# What this task involves
A line below contains "You are a computer-use", and a later one contains "Instruction: Select the NL language option". Repeat both, with every line between them, exactly.

# Data listing

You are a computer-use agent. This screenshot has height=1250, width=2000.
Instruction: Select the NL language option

...

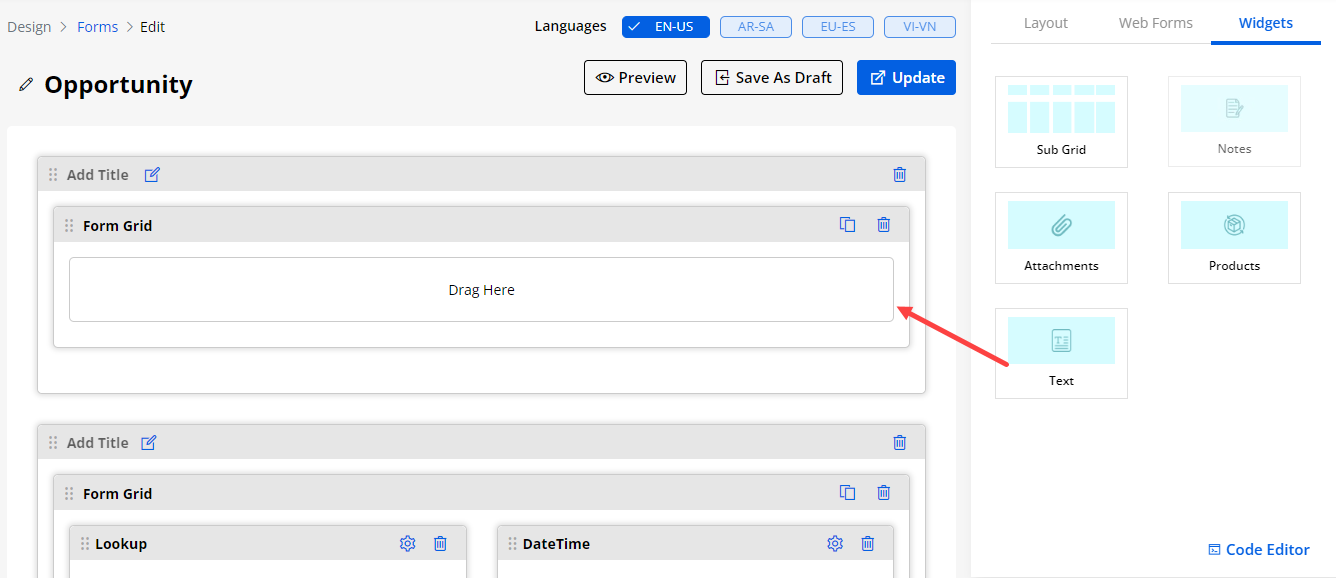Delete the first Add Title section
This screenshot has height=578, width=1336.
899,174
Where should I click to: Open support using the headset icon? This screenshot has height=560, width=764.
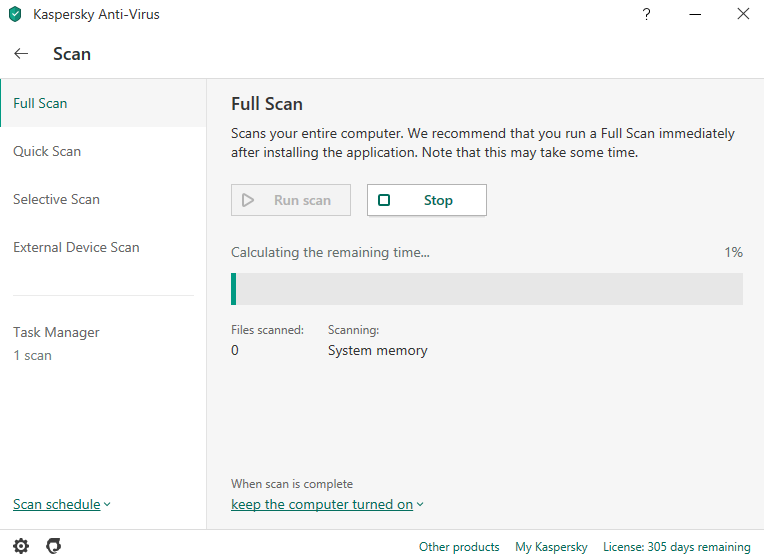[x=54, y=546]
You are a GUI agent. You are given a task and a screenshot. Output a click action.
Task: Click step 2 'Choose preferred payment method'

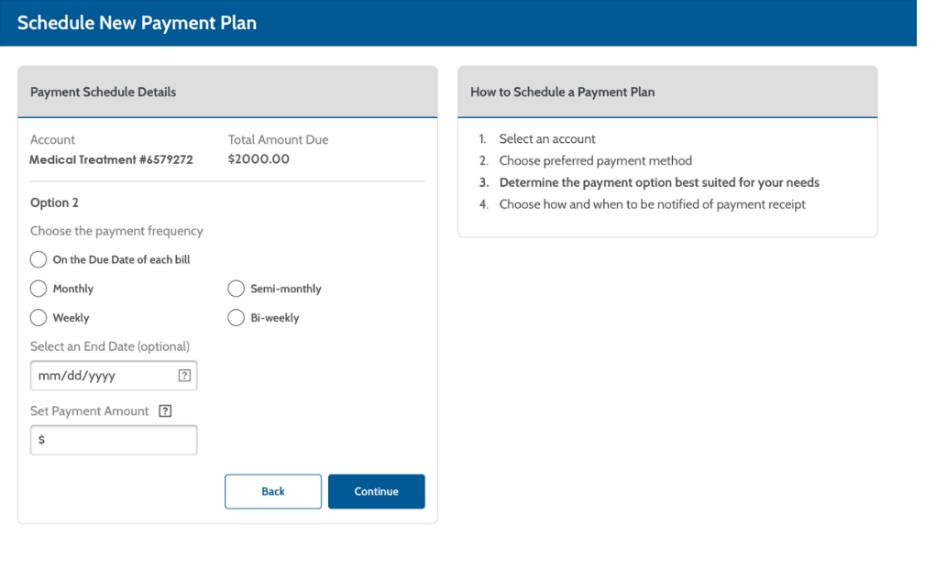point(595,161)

# Completed exercise
You are a computer-use agent. This screenshot has height=1250, width=2000.
Instruction: Select the NL language option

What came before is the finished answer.